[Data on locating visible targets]

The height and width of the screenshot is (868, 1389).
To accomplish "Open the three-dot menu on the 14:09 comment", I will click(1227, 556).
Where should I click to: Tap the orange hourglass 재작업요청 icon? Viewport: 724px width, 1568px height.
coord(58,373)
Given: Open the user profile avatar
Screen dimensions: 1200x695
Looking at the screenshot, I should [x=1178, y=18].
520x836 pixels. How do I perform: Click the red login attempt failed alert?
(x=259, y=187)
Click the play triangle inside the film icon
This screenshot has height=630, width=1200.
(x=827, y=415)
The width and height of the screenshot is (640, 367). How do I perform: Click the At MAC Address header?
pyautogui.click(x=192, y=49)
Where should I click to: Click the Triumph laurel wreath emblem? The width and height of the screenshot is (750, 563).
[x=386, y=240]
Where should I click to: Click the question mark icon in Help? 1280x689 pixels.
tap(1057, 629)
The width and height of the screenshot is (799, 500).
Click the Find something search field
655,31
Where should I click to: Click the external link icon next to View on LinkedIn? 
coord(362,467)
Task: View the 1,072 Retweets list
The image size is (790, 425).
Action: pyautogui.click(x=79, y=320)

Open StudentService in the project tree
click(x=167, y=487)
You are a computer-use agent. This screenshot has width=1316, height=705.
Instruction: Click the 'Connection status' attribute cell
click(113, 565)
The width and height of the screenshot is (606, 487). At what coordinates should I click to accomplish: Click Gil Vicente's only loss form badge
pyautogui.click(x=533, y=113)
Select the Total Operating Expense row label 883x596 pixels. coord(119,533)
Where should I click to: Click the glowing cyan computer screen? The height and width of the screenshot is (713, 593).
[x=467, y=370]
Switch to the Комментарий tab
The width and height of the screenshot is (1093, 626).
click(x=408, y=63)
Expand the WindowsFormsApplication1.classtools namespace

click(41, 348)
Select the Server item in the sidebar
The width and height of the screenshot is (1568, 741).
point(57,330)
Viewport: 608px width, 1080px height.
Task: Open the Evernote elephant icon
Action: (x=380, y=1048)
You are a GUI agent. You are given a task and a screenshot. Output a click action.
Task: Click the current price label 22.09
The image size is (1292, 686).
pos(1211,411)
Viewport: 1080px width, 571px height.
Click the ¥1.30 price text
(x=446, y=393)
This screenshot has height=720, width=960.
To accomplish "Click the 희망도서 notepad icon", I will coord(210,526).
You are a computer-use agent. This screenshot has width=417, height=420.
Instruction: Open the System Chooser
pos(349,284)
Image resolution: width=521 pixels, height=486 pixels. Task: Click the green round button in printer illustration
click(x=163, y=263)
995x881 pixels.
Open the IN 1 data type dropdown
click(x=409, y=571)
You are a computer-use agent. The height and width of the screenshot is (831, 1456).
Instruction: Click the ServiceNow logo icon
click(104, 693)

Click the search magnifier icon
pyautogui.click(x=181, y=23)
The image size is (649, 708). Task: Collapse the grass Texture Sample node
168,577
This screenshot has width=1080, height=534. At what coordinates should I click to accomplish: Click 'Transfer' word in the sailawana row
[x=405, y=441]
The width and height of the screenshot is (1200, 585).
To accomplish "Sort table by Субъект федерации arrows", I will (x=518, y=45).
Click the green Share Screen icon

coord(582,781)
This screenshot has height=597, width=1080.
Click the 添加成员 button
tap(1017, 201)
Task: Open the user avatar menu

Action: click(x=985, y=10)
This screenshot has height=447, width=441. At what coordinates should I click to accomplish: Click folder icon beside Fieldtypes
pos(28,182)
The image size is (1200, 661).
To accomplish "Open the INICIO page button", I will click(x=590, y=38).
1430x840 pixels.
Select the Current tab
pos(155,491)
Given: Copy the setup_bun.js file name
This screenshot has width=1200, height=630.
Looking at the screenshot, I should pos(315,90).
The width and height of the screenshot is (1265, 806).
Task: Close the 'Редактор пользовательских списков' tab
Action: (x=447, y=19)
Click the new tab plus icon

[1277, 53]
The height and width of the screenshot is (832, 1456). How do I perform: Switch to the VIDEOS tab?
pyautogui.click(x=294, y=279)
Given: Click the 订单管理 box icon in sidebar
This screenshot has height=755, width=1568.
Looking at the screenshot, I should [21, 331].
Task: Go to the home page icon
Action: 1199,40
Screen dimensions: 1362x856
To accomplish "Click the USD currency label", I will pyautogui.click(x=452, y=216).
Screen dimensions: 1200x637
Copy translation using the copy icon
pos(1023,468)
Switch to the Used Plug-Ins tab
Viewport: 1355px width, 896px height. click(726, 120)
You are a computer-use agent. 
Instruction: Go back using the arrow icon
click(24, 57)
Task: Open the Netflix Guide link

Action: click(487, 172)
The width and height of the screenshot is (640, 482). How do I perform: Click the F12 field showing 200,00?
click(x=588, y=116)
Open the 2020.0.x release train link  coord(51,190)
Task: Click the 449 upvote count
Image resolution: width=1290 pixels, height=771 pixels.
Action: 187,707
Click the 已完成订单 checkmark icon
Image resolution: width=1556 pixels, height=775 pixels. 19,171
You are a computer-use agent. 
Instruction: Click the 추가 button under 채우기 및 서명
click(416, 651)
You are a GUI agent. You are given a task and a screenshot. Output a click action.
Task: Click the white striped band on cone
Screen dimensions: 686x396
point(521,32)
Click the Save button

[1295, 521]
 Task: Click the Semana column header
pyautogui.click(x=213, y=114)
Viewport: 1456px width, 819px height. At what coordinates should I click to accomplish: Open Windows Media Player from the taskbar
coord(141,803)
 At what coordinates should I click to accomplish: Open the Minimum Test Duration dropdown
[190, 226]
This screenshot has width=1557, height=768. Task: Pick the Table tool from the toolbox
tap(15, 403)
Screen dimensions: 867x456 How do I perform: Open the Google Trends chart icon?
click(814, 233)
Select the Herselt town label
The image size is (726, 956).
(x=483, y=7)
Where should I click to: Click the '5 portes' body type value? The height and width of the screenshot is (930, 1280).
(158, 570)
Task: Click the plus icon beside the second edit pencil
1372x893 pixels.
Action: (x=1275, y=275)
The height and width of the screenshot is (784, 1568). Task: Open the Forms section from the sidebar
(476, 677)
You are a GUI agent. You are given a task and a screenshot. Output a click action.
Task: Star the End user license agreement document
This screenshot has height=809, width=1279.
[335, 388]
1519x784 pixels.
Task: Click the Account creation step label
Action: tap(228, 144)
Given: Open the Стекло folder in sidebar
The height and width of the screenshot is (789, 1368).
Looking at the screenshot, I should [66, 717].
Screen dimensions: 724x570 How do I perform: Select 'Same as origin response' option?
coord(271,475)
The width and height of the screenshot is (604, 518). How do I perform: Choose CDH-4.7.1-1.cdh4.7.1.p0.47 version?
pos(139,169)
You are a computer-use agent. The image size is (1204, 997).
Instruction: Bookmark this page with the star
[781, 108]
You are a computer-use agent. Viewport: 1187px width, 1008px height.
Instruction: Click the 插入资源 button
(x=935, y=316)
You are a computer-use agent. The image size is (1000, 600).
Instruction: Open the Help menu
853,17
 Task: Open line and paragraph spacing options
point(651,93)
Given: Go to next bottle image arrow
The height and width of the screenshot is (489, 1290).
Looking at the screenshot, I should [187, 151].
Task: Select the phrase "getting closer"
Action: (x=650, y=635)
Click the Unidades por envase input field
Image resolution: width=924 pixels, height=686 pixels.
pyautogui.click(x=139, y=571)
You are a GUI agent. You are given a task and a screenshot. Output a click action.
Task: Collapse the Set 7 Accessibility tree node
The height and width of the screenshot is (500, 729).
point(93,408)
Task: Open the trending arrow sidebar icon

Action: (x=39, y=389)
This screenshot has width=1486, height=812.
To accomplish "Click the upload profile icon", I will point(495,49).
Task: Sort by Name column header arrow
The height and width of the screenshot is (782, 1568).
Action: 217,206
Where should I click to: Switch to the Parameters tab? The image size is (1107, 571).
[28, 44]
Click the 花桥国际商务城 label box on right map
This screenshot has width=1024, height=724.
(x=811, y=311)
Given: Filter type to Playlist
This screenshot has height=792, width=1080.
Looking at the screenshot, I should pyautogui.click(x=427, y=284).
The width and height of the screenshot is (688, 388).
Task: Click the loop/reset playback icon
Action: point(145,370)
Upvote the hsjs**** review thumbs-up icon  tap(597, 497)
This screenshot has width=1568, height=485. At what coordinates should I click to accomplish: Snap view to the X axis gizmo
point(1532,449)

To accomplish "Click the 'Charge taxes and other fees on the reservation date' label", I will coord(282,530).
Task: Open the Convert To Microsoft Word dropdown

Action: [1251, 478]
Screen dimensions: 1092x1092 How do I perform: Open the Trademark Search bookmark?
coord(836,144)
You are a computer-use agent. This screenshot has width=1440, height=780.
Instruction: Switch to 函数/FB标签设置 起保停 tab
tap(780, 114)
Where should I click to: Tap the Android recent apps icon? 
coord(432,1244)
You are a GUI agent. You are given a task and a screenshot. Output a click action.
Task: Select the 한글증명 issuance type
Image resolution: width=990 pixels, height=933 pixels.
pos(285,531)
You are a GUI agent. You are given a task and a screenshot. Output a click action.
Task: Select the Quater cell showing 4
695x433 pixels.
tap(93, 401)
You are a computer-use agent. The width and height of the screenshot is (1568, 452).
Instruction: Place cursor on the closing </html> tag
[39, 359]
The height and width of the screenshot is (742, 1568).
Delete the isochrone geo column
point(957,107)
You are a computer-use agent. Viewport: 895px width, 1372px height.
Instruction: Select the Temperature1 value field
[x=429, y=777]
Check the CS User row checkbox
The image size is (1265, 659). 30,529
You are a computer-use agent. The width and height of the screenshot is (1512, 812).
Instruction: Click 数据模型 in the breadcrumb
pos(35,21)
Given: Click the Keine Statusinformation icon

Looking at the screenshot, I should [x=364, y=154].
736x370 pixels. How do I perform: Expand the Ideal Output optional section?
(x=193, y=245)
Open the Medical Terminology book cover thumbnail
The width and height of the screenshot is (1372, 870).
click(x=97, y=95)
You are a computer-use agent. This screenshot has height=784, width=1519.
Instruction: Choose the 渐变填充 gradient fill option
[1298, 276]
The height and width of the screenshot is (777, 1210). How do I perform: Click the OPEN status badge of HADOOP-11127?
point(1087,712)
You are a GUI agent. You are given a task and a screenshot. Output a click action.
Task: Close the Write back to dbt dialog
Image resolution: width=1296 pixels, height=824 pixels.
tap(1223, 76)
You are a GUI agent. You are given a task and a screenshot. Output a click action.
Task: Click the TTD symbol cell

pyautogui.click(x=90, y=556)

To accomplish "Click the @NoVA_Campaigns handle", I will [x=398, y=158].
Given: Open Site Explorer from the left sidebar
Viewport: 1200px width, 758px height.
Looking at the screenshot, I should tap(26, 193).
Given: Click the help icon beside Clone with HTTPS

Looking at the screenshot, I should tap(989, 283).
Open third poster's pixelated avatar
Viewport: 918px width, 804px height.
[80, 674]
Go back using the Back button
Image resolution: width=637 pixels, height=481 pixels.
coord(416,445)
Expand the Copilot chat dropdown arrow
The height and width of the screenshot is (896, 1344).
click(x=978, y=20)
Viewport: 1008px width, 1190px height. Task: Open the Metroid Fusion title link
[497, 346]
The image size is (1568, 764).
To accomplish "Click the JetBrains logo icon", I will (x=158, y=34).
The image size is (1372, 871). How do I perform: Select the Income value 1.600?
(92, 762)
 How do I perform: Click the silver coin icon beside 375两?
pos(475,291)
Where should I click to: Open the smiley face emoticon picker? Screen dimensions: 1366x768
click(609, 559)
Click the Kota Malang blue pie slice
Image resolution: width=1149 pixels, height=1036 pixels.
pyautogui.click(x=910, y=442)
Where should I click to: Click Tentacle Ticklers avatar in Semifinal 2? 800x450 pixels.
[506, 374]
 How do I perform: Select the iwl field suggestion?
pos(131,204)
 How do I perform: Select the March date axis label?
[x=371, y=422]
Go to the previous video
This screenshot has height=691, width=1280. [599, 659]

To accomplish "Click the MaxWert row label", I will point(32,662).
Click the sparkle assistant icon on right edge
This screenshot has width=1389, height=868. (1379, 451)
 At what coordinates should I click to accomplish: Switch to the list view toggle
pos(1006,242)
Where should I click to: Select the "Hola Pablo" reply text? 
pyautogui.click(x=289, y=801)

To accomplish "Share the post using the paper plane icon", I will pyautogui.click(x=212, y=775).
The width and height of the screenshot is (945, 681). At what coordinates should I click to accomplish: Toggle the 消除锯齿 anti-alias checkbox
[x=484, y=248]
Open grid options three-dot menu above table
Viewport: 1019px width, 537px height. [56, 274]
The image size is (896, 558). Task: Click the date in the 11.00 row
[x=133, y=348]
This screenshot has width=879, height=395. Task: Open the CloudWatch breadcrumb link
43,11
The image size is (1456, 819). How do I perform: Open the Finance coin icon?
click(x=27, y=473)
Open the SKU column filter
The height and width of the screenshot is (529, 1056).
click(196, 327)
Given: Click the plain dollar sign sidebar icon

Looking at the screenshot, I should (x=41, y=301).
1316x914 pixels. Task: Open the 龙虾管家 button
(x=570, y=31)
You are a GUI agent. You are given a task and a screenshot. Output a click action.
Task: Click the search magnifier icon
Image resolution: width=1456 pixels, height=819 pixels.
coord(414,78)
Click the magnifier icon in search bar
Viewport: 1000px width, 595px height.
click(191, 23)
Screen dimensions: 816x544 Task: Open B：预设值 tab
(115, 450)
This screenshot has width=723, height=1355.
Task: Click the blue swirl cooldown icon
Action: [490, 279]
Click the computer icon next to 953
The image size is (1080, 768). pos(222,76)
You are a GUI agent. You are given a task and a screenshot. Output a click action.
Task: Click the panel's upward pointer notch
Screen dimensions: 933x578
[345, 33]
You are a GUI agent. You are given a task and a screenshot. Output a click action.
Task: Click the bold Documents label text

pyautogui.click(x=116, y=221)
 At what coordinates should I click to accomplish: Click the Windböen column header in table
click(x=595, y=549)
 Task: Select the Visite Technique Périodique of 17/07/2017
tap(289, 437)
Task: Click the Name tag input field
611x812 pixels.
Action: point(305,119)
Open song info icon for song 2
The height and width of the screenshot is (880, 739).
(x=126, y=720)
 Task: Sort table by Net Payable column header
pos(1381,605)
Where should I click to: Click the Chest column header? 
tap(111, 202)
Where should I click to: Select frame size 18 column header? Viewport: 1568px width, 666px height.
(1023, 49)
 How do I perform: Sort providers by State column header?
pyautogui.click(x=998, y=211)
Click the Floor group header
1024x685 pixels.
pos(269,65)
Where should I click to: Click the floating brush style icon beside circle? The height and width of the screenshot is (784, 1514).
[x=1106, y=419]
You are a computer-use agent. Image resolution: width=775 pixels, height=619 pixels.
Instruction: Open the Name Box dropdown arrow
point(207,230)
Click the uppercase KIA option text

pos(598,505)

## Request
Copy the records above word for word, starting at the beginning and ending with the line that contains "Looking at the screenshot, I should [x=1178, y=18].".

## Exercise answer
The height and width of the screenshot is (868, 1389).
To accomplish "Open the three-dot menu on the 14:09 comment", I will click(1227, 556).
Where should I click to: Tap the orange hourglass 재작업요청 icon? Viewport: 724px width, 1568px height.
coord(58,373)
Given: Open the user profile avatar
Screen dimensions: 1200x695
Looking at the screenshot, I should [x=1178, y=18].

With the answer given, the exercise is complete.